Researchers at Seoul National University Hospital (SNUH) have found a new genetic mutation that can predict pancreatic cancer prognosis.

Professor Ryu Ji-gon and his team at Seoul National University Hospital have discovered a new genetic mutation predicting pancreatic cancer’s prognosis. (SNUH)
Professor Ryu Ji-gon and his team at Seoul National University Hospital have discovered a new genetic mutation predicting pancreatic cancer’s prognosis. (SNUH)

Pancreatic cancer has a low five-year survival rate of about 10 percent as 80 to 85 percent of the patients cannot receive surgery. Therefore, predicting the prognosis of pancreatic cancer patients who cannot undergo surgery is important in determining the treatment policy. The current diagnosis of pancreatic cancer confirms the level of the protein CA19-9 as a tumor marker. However, the prediction of prognosis is inaccurate, and there has been no stronger predictor of prognosis.

As patients with this mutant gene are very responsive to specific chemotherapy, the team expects that the new genetic variant will help determine treatment policies.

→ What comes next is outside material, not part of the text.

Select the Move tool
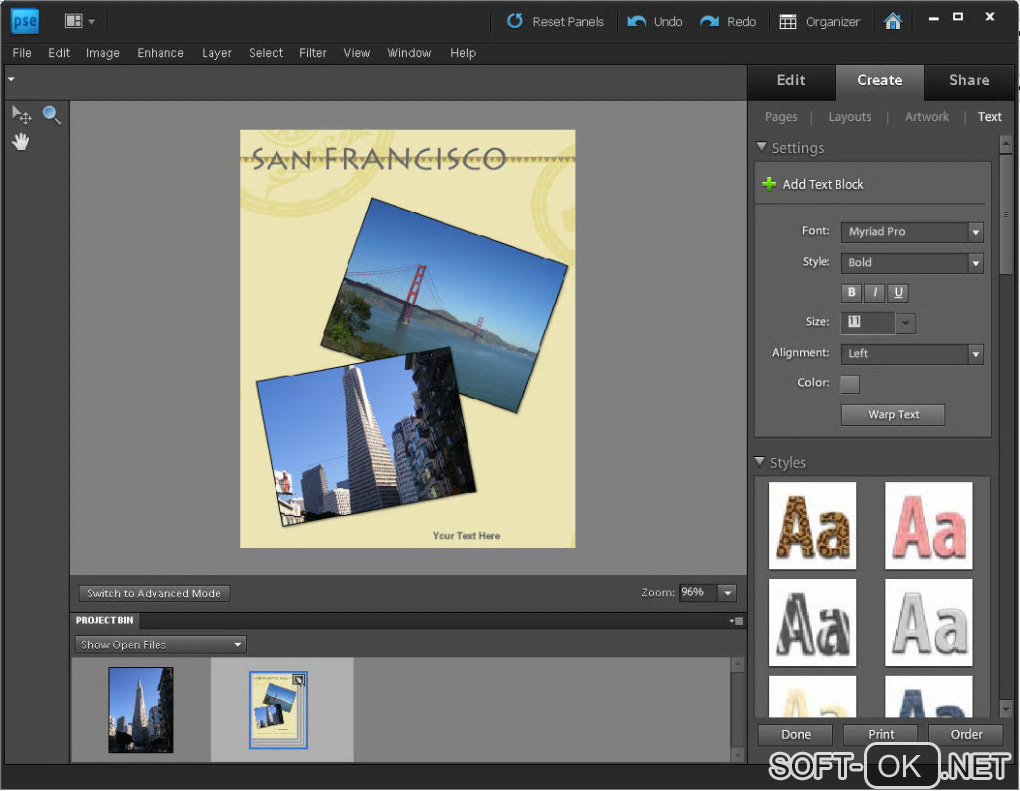Viewport: 1020px width, 791px height. pyautogui.click(x=21, y=116)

The team, led by Professor Ryu Ji-gon, discovered the genetic variant after analyzing 123 genes involved in the DNA damage repair mechanism in 103 pancreatic cancer patients from 2017 to 2019. The team found a mutation in a gene called ERCC6. It found that ERCC6 is useful for predicting prognosis and treatment responsiveness.

The researchers also confirmed that patients with this gene mutation involved in the repair mechanism of DNA damage had a good response to polyphyrinox chemotherapy. The disease progression-free survival period was 23.5 months, more than three times longer than the 8.6 months among patients with bad genetic mutations.

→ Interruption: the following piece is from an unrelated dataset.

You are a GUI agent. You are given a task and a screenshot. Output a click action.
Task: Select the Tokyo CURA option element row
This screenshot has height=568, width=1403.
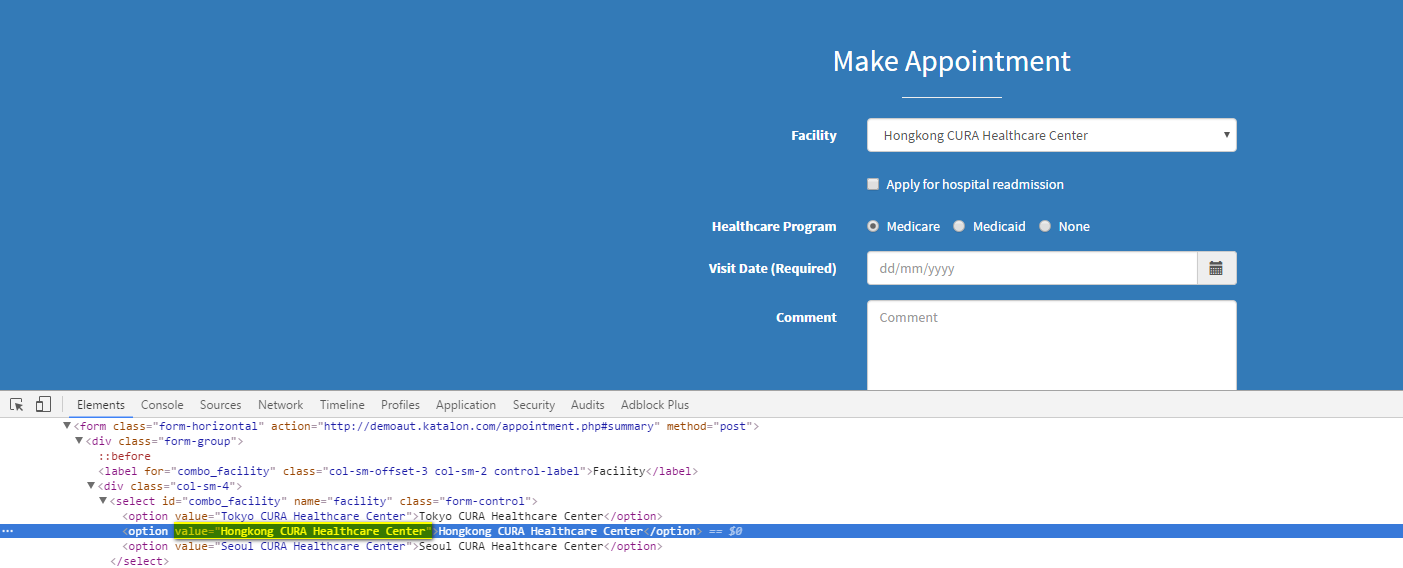click(x=392, y=516)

The current standard treatments for pancreatic cancer are two types of drugs -- Polpyrinox, which uses four drugs, and gemcitabine-Abraxane therapy, which uses two drugs. However, there are no clear guidelines for which of the two to apply.

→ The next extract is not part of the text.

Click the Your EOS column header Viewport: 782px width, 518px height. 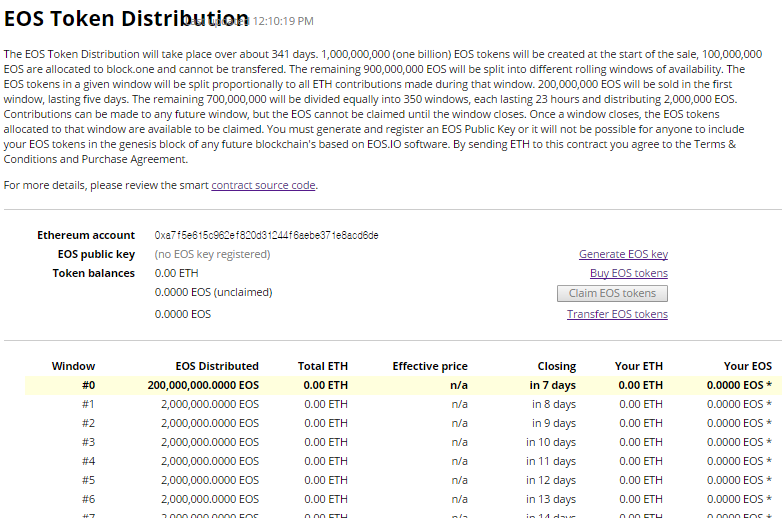click(747, 366)
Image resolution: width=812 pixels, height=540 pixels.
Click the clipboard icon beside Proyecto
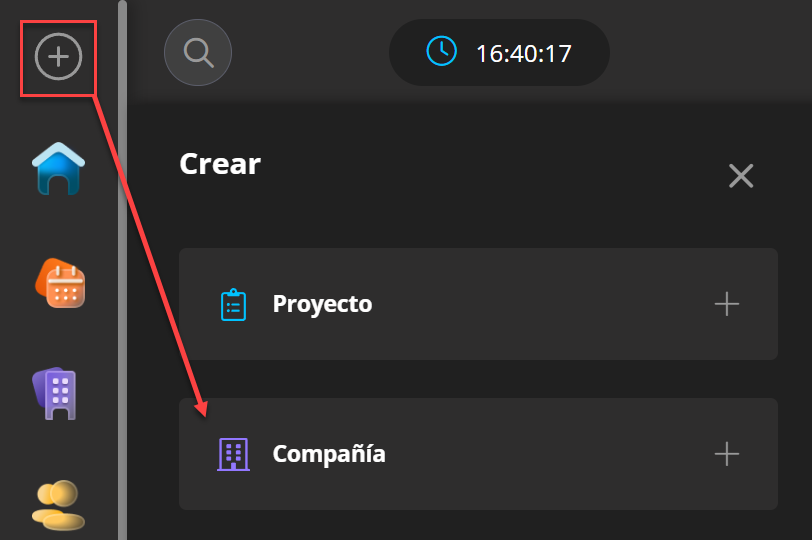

While polyphyrinox therapy shows a good prognosis for BRCA mutation, one of the DNA damage repair genes, the BRCA mutation only accounts for about 5 percent of patients worldwide. Besides, the share of pancreatic cancer patients with BRCA mutation is low in Korea, making its clinical usefulness somewhat lower.

However, the mutation allele frequency of the ERCC6 gene mutation identified in this study accounts for about 40 percent of the Asian patients, including Koreans.

In a follow-up study using blood samples, the research team plans to verify whether the ERCC6 gene mutation shows good responsiveness to polypyrinox therapy.

“We have become the world’s first team to identify ERCC6 gene mutations that respond to specific anticancer drugs in Korean pancreatic cancer patients,” Professor Ryu said. “In the future, simple blood collection will be an important biomarker that helps determine which chemotherapy hospitals should use.”

The results of the study were published in the journal Cancer.